One woman recalled having to consistently, politely rebuff her coworker's advances over a period of five years: "Point is if someone turns you down they probably aren't playing hard to get. Try once. If they turn you down and you suspect they're playing the stupid hard to get game then ask them directly. Don't pester them constantly for years. That is scary behaviour."
It doesn't help that in portrayals of romance in pop culture, perseverance is depicted as a good thing that's rewarded in the end, and you just have to hang around long enough, being a Nice Guy. No, my dude. If she's not interested, then what you're doing is harassment.

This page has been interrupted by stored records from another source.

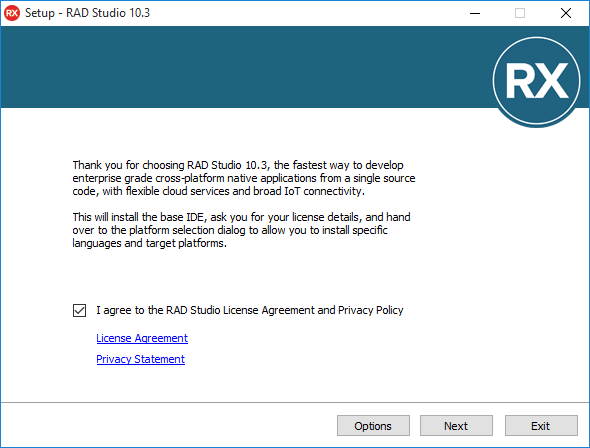Click the separator line above the buttons
Image resolution: width=590 pixels, height=448 pixels.
[295, 402]
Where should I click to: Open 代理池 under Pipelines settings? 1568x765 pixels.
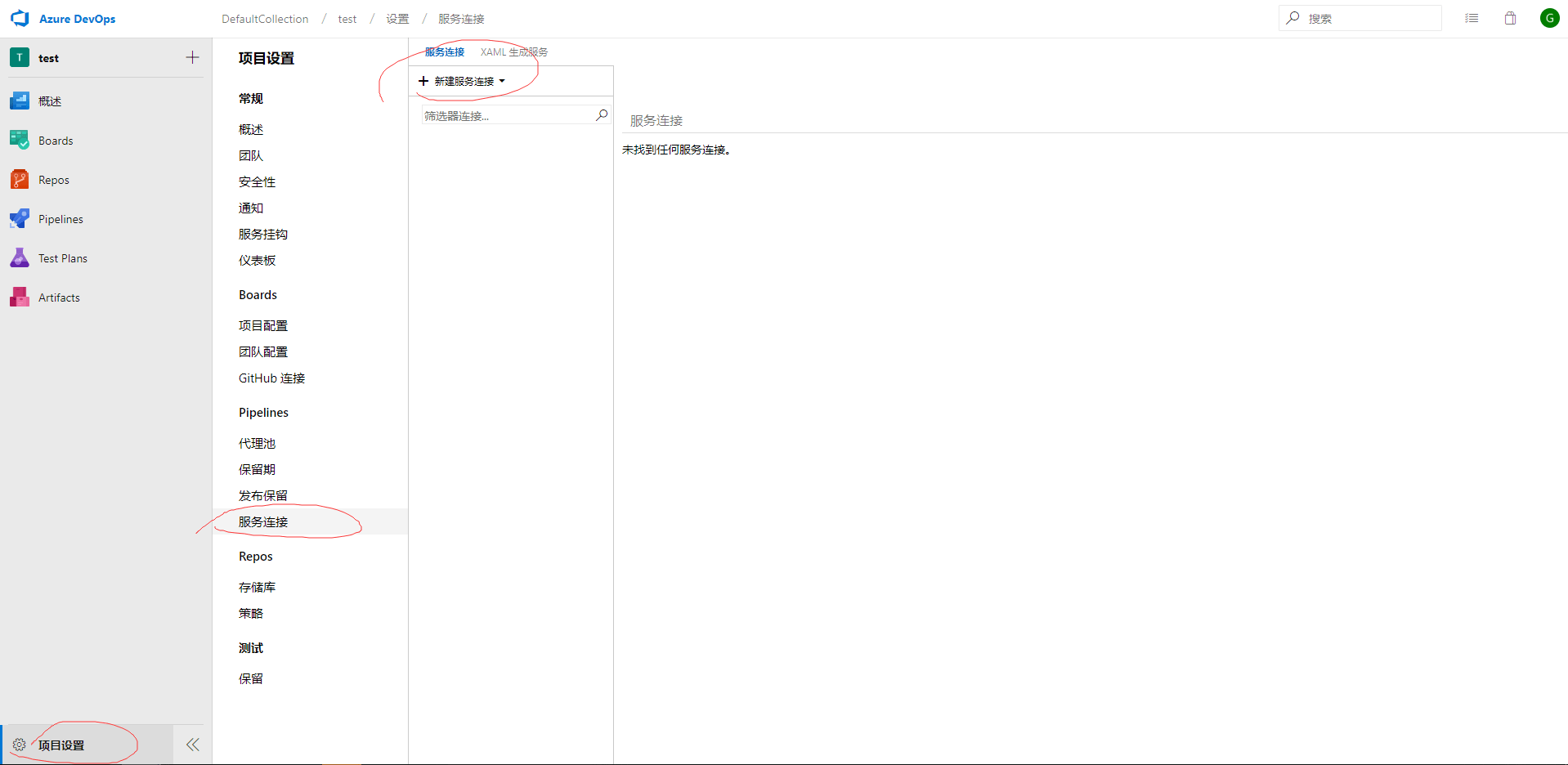[257, 443]
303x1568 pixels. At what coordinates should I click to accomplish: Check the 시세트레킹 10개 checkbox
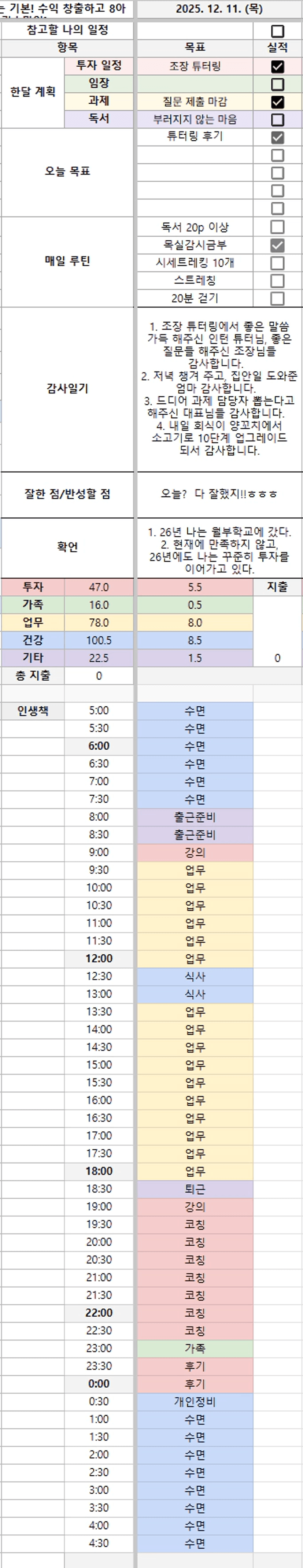277,263
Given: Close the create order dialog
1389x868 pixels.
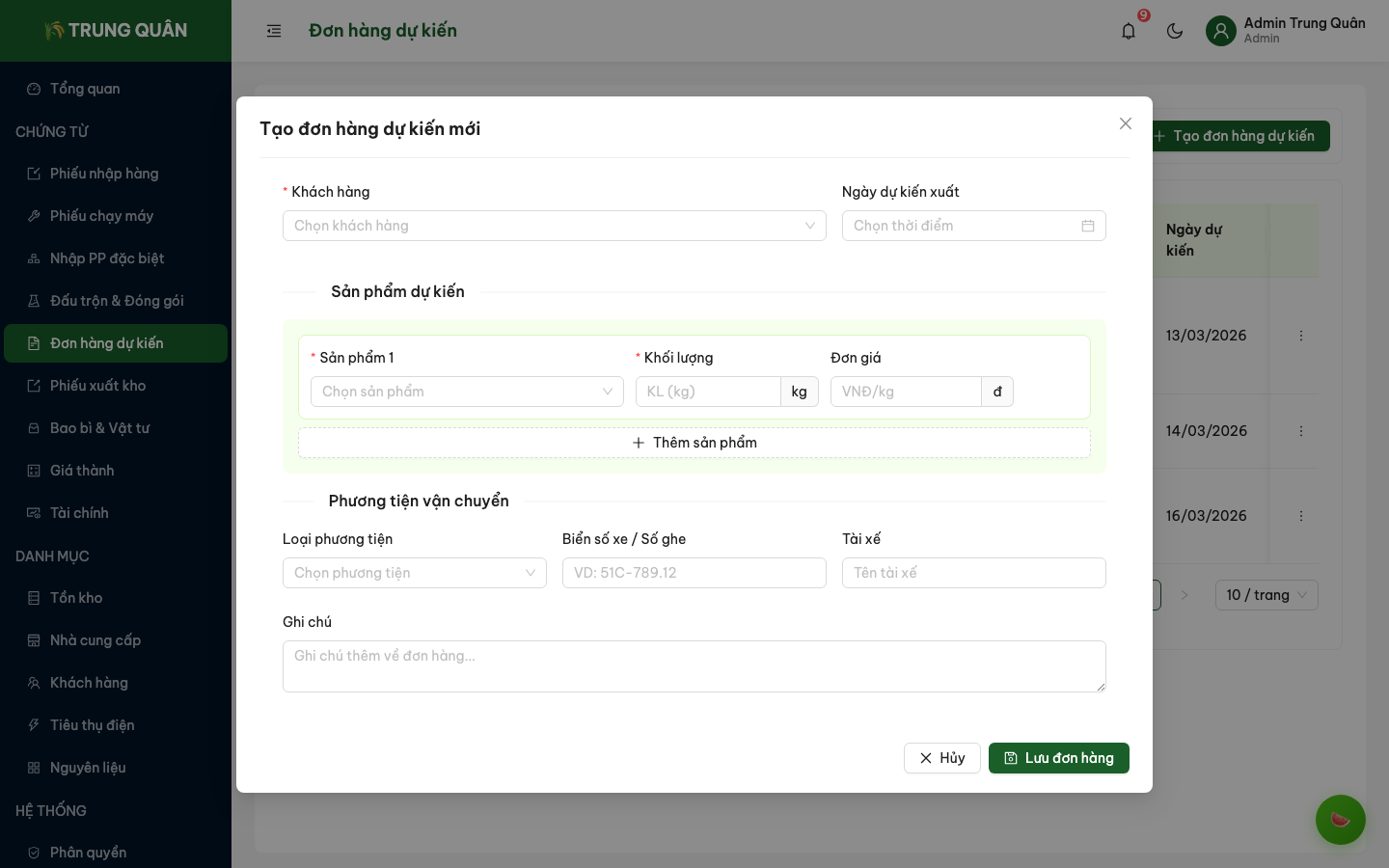Looking at the screenshot, I should (1125, 123).
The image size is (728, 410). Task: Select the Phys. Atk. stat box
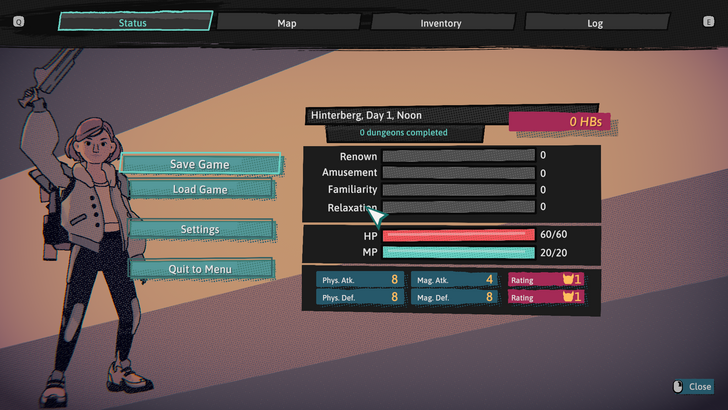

"Maybe it's just me but, asking if I live alone," said one woman. "Now if at this point of inquiry there was an already established friendship I suppose it's okay. But if you are a stranger or an acquaintance that would freak me out." Plenty of commenters agreed, and recalled times when that question from a stranger made them feel uncomfortable, and they would pretend to live with a roommate or boyfriend in order to dispel the unwanted attention.
Similarly, men insisting on continuing conversations with women they've just met, perhaps thinking they are being friendly or chivalrous, can actually end up making women feel incredibly uneasy. "A guy who sat next to me on a plane and wouldn't stop talking to me (even after I put on headphones) tried to walk me to my connecting flight even after I refused to give him my phone number," said one commenter. "He finally left when I went to the women's restroom."
Other women on the thread cited behaviour that men might see as innocuous but actually comes across as threatening, such as "blocking an exit while trying to start a conversation" and "following me slowly in a car while trying to talk to me."
It all comes down to the dynamics of the situation. A man might think he's just being chatty, because through his eyes, the scenario is entirely harmless. But a woman will experience that exact same interaction very differently: plenty of commenters shared stories of going along with conversations because they had no way of knowing how a man might react if they tried to end it, or if the encounter might end in violence. (Sadly, this is a very real fear.)
Nobody wants to be creepy, or make a woman feel unsafe. So read the room, and pick up on the signals a woman is sending you. If she seems quiet, nervous, or non-responsive, then back off. If she's genuinely interested, don't worry, you'll know about it.